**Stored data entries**
========================================

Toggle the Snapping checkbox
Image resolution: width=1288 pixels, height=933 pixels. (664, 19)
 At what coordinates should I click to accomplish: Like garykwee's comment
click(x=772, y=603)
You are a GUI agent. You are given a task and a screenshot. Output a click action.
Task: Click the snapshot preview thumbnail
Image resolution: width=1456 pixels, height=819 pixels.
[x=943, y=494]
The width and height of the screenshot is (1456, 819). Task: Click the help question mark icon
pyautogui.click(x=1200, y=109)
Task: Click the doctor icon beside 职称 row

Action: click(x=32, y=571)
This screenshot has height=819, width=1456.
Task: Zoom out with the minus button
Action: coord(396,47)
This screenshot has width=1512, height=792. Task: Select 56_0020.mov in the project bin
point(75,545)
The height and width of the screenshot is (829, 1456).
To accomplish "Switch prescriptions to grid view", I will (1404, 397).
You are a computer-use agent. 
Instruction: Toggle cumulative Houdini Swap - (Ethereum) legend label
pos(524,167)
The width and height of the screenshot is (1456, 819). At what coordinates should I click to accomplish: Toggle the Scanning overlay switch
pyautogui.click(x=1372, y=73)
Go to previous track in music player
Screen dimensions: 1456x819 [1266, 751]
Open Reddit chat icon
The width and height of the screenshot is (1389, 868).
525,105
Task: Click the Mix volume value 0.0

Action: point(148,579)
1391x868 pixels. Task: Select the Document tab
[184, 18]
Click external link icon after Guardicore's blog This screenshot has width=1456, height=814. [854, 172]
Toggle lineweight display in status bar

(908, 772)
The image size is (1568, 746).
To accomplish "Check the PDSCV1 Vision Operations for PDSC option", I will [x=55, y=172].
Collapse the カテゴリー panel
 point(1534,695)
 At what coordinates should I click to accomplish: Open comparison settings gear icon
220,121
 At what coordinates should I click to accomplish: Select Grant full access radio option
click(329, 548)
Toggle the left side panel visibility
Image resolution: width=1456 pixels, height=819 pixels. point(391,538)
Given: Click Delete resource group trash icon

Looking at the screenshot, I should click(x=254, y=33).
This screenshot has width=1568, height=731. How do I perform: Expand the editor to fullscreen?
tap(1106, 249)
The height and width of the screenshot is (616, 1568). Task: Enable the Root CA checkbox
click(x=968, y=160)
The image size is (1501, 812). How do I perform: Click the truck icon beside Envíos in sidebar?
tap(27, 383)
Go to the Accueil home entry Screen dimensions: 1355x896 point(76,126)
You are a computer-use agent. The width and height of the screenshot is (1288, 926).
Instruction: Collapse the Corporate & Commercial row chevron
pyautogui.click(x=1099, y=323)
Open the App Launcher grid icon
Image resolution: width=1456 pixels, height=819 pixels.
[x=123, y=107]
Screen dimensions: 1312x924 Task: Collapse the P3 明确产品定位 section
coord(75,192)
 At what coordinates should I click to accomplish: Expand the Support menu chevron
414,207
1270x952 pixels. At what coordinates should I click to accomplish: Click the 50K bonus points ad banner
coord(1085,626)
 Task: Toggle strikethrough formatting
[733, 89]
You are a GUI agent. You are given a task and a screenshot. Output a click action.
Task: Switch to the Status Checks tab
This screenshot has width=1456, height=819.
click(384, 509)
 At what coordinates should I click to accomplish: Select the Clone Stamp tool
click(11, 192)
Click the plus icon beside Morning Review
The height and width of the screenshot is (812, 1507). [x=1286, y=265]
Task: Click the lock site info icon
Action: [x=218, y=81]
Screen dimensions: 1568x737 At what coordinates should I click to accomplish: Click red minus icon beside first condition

========================================

**TASK**
The response has to match the data exactly, line for line.

**SOLVED EXERCISE**
Toggle the Snapping checkbox
Image resolution: width=1288 pixels, height=933 pixels. (664, 19)
 At what coordinates should I click to accomplish: Like garykwee's comment
click(x=772, y=603)
You are a GUI agent. You are given a task and a screenshot. Output a click action.
Task: Click the snapshot preview thumbnail
Image resolution: width=1456 pixels, height=819 pixels.
[x=943, y=494]
The width and height of the screenshot is (1456, 819). Task: Click the help question mark icon
pyautogui.click(x=1200, y=109)
Task: Click the doctor icon beside 职称 row

Action: click(x=32, y=571)
This screenshot has height=819, width=1456.
Task: Zoom out with the minus button
Action: coord(396,47)
This screenshot has width=1512, height=792. Task: Select 56_0020.mov in the project bin
point(75,545)
The height and width of the screenshot is (829, 1456).
To accomplish "Switch prescriptions to grid view", I will (1404, 397).
You are a computer-use agent. 
Instruction: Toggle cumulative Houdini Swap - (Ethereum) legend label
pos(524,167)
The width and height of the screenshot is (1456, 819). At what coordinates should I click to accomplish: Toggle the Scanning overlay switch
pyautogui.click(x=1372, y=73)
Go to previous track in music player
Screen dimensions: 1456x819 [1266, 751]
Open Reddit chat icon
The width and height of the screenshot is (1389, 868).
525,105
Task: Click the Mix volume value 0.0

Action: point(148,579)
1391x868 pixels. Task: Select the Document tab
[184, 18]
Click external link icon after Guardicore's blog This screenshot has width=1456, height=814. [854, 172]
Toggle lineweight display in status bar

(908, 772)
The image size is (1568, 746).
To accomplish "Check the PDSCV1 Vision Operations for PDSC option", I will [x=55, y=172].
Collapse the カテゴリー panel
 point(1534,695)
 At what coordinates should I click to accomplish: Open comparison settings gear icon
220,121
 At what coordinates should I click to accomplish: Select Grant full access radio option
click(329, 548)
Toggle the left side panel visibility
Image resolution: width=1456 pixels, height=819 pixels. point(391,538)
Given: Click Delete resource group trash icon

Looking at the screenshot, I should click(x=254, y=33).
This screenshot has width=1568, height=731. How do I perform: Expand the editor to fullscreen?
tap(1106, 249)
The height and width of the screenshot is (616, 1568). Task: Enable the Root CA checkbox
click(x=968, y=160)
The image size is (1501, 812). How do I perform: Click the truck icon beside Envíos in sidebar?
tap(27, 383)
Go to the Accueil home entry Screen dimensions: 1355x896 point(76,126)
You are a computer-use agent. The width and height of the screenshot is (1288, 926).
Instruction: Collapse the Corporate & Commercial row chevron
pyautogui.click(x=1099, y=323)
Open the App Launcher grid icon
Image resolution: width=1456 pixels, height=819 pixels.
[x=123, y=107]
Screen dimensions: 1312x924 Task: Collapse the P3 明确产品定位 section
coord(75,192)
 At what coordinates should I click to accomplish: Expand the Support menu chevron
414,207
1270x952 pixels. At what coordinates should I click to accomplish: Click the 50K bonus points ad banner
coord(1085,626)
 Task: Toggle strikethrough formatting
[733, 89]
You are a GUI agent. You are given a task and a screenshot. Output a click action.
Task: Switch to the Status Checks tab
This screenshot has width=1456, height=819.
click(384, 509)
 At what coordinates should I click to accomplish: Select the Clone Stamp tool
click(11, 192)
Click the plus icon beside Morning Review
The height and width of the screenshot is (812, 1507). [x=1286, y=265]
Task: Click the lock site info icon
Action: [x=218, y=81]
Screen dimensions: 1568x737 At what coordinates should I click to accomplish: Click red minus icon beside first condition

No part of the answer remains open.